The prime minister said that under the law, a ticket is issued to a driver in breach of certain road traffic offences.

“… if you don’t pay the ticket in a certain time, that ticket becomes a summons for you to attend the court, because it assumes that if you don’t pay it, you’re contesting, so the court would then make the order. If you are paying it, you just go in and pay it.

“Where a legal process has commenced, how can the executive interfere? I want to know by what instrument I can do that. I’m thinking as a lawyer… And they tell us that they want to see proper regulation.

“They said the transport system should be properly regulated, a modern regulated system, but some of the elementary regulations which are there, you want to cast them aside? You can’t go to the Mercy Committee with this because this is not a sentence. How could you begin to conceive? And I am told that the opposition said that all these are reasonable things. I don’t know.”

Gonsalves said that at Tuesday’s meeting, he made “a pre-emptive strike” by noting that in the Estimates of Revenue and Expenditure, vehicle licences, drivers’ licences, inspection and examination of vehicle fees, registration of vehicles, together, generate EC$22.7 million for the year.

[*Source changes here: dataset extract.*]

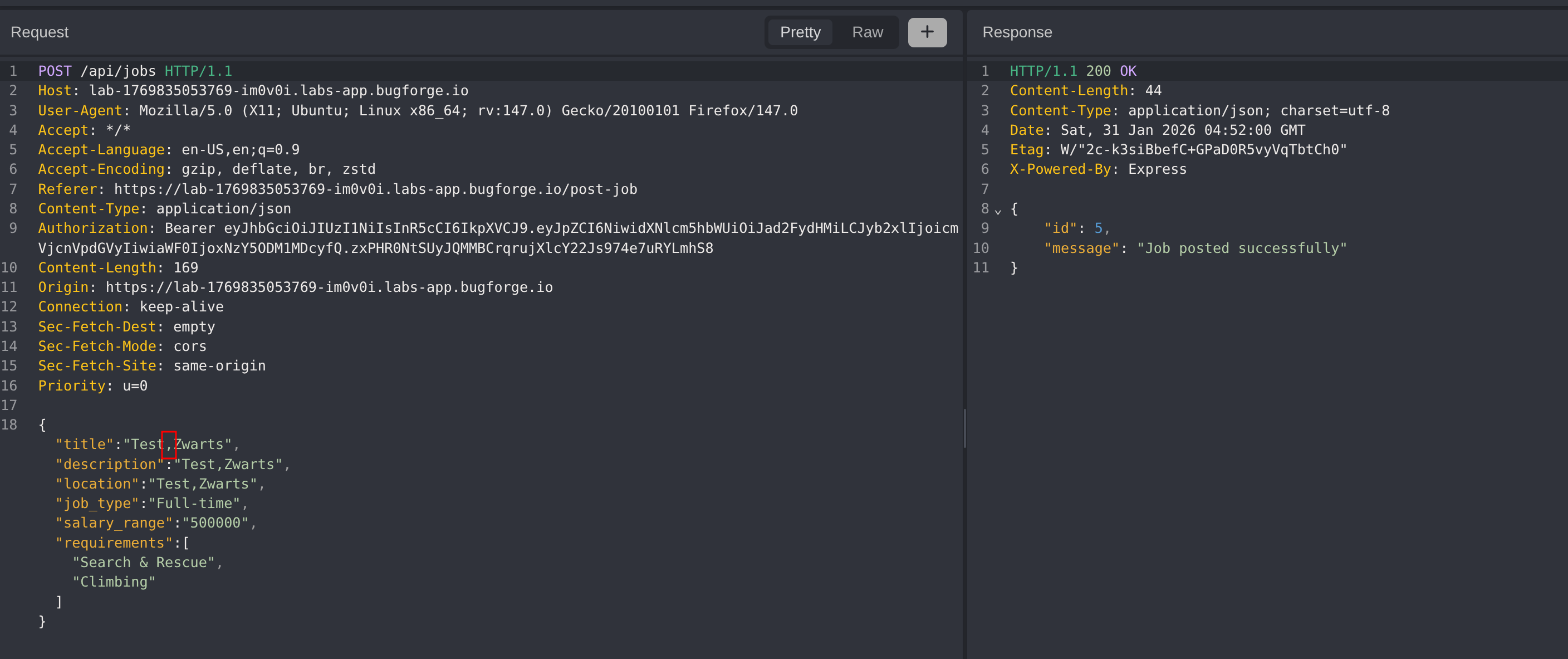Select the Pretty request view tab
The width and height of the screenshot is (1568, 659).
[800, 32]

He said he told VINTAS the eight kilometres of road from Kingstown to Layou that his government rehabilitated cost EC$23 million.

“That one piece of road and I had to borrow that money from the Caribbean Development Bank at three-point-something per cent interest. Had to pay it back to provide a good quality road not only for minibus operators but for others and we know the road, several of them, particularly the byroads, village roads.

“I’m not talking yet farm roads, many of them are not in a good condition. So what you want me fix them with? Bottle stopper? I know that there is a difficulty; I know there is a challenge. I am going to continue to help with the sanitisation, and I am going to give a support like we gave last year, not less than what we gave last year, which was $500 for two months. Well, they themselves talk about $500 but they want it permanent, in and out of COVID…” the prime minister said.